WHAT TO DO> Look through the records, and wherever the string "date" turns up, copy out that line.

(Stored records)
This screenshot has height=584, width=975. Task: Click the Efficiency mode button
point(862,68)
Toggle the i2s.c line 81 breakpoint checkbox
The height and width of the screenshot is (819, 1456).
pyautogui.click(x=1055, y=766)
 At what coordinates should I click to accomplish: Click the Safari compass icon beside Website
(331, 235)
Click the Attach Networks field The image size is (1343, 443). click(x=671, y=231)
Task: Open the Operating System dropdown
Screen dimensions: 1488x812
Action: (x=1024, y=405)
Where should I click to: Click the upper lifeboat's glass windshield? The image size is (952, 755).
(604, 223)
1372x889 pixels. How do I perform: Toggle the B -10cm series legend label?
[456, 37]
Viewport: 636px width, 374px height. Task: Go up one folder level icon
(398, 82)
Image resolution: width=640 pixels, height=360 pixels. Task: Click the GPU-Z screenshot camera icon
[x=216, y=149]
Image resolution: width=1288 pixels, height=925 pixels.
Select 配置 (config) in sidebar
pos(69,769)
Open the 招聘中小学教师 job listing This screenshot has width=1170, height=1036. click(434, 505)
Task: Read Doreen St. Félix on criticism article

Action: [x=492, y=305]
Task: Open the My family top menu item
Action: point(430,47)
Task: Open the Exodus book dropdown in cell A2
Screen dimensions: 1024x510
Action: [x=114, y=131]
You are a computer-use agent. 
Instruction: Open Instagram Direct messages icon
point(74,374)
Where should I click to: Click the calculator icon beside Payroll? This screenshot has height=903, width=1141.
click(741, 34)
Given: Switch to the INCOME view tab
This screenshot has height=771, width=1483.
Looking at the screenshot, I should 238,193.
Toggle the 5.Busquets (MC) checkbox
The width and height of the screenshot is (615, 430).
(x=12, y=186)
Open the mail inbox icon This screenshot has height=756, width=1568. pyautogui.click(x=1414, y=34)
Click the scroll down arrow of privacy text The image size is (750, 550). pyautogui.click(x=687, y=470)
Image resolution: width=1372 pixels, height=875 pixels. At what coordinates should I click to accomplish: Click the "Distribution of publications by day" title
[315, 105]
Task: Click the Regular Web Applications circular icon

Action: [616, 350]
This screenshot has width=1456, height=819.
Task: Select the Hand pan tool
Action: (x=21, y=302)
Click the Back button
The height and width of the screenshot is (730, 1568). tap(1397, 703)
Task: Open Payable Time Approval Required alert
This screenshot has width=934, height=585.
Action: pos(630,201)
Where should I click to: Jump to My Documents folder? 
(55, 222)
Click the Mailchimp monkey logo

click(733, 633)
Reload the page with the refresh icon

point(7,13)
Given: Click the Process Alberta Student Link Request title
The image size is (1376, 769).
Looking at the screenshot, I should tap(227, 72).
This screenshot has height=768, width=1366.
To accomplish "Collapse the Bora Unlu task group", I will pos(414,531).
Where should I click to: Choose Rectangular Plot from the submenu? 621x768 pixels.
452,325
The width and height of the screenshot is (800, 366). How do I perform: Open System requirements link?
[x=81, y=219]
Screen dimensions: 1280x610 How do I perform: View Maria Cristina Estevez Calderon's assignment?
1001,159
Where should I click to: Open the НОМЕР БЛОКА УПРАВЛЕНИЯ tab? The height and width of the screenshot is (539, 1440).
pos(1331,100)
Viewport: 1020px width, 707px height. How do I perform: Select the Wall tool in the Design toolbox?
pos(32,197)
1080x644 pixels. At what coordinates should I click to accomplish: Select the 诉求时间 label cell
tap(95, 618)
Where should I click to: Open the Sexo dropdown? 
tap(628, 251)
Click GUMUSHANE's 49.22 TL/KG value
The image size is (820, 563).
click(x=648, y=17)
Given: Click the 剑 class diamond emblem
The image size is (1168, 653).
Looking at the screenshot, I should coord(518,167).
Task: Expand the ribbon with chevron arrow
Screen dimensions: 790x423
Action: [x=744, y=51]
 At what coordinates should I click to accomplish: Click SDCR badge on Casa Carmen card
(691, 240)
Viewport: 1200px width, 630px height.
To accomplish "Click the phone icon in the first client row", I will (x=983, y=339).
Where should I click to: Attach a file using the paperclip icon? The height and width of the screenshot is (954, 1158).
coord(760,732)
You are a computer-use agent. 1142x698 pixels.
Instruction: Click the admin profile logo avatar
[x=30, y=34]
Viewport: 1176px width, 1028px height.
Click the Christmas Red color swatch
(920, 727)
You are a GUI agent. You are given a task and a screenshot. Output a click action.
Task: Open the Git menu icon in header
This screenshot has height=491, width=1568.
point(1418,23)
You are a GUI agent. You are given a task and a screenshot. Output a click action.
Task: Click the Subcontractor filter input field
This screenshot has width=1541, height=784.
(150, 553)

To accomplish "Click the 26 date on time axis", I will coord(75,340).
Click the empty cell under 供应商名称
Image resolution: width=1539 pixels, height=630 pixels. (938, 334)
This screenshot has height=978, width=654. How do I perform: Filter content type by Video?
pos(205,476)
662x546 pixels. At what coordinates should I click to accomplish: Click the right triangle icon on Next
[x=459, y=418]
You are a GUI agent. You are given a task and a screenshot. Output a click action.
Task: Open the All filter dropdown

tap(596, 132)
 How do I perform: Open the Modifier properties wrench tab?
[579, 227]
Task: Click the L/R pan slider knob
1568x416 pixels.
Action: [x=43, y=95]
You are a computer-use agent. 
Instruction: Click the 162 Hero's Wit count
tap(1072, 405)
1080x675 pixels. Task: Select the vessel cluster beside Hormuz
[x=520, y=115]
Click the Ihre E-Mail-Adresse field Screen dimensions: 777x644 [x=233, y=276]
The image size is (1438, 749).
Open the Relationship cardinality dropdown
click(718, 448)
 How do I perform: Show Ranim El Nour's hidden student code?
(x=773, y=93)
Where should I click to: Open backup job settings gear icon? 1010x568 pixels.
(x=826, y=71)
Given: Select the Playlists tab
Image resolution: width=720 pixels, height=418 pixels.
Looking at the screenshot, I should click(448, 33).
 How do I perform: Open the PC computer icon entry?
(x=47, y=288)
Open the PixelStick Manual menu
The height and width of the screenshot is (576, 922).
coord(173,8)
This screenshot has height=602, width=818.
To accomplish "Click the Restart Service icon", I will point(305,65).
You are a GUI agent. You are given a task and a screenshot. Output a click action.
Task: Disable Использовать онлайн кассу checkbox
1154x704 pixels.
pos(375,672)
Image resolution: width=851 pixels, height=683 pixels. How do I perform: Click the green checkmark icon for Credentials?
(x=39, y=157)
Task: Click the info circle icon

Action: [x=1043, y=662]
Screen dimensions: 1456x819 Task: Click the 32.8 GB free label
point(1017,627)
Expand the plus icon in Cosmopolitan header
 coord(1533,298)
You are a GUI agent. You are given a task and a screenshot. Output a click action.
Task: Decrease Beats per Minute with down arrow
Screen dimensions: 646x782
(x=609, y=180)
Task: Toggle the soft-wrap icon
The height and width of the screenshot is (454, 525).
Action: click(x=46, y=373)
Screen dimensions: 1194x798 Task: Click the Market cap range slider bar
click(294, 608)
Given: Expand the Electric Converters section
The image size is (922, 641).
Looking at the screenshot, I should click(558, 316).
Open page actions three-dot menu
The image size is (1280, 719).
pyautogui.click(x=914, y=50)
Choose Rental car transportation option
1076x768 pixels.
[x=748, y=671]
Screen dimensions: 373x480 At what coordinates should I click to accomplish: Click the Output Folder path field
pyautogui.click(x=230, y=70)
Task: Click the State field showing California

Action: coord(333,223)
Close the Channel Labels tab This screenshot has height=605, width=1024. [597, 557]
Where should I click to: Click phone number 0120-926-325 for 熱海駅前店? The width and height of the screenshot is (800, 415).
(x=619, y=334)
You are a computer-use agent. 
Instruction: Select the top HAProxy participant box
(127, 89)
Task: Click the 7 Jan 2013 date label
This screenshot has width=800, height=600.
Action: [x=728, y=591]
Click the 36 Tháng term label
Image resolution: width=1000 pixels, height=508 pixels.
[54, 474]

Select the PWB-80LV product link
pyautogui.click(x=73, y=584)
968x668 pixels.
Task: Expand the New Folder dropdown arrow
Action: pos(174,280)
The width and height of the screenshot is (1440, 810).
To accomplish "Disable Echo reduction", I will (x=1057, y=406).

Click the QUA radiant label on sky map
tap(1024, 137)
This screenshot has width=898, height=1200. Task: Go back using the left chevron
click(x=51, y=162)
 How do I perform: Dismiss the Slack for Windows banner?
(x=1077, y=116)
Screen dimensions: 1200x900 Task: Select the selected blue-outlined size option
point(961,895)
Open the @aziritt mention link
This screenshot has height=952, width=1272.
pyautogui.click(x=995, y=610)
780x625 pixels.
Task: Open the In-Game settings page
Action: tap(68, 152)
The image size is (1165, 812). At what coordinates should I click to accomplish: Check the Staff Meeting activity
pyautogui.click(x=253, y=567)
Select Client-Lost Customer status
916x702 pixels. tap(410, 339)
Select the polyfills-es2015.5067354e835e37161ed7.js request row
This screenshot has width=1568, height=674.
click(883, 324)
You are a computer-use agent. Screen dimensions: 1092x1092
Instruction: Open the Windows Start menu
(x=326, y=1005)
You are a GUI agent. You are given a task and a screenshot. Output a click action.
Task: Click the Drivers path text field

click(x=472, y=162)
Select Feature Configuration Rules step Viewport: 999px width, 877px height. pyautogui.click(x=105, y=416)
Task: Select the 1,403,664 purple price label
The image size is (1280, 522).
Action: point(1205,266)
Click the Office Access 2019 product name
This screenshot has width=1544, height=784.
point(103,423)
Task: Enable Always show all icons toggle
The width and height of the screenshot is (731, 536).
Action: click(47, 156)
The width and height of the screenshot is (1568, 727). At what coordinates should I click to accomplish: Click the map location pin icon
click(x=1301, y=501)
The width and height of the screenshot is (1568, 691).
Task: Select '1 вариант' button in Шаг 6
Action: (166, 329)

PROBLEM SOLUTION>
To accomplish "Click the 26 date on time axis", I will coord(75,340).
Task: Click the 7 Jan 2013 date label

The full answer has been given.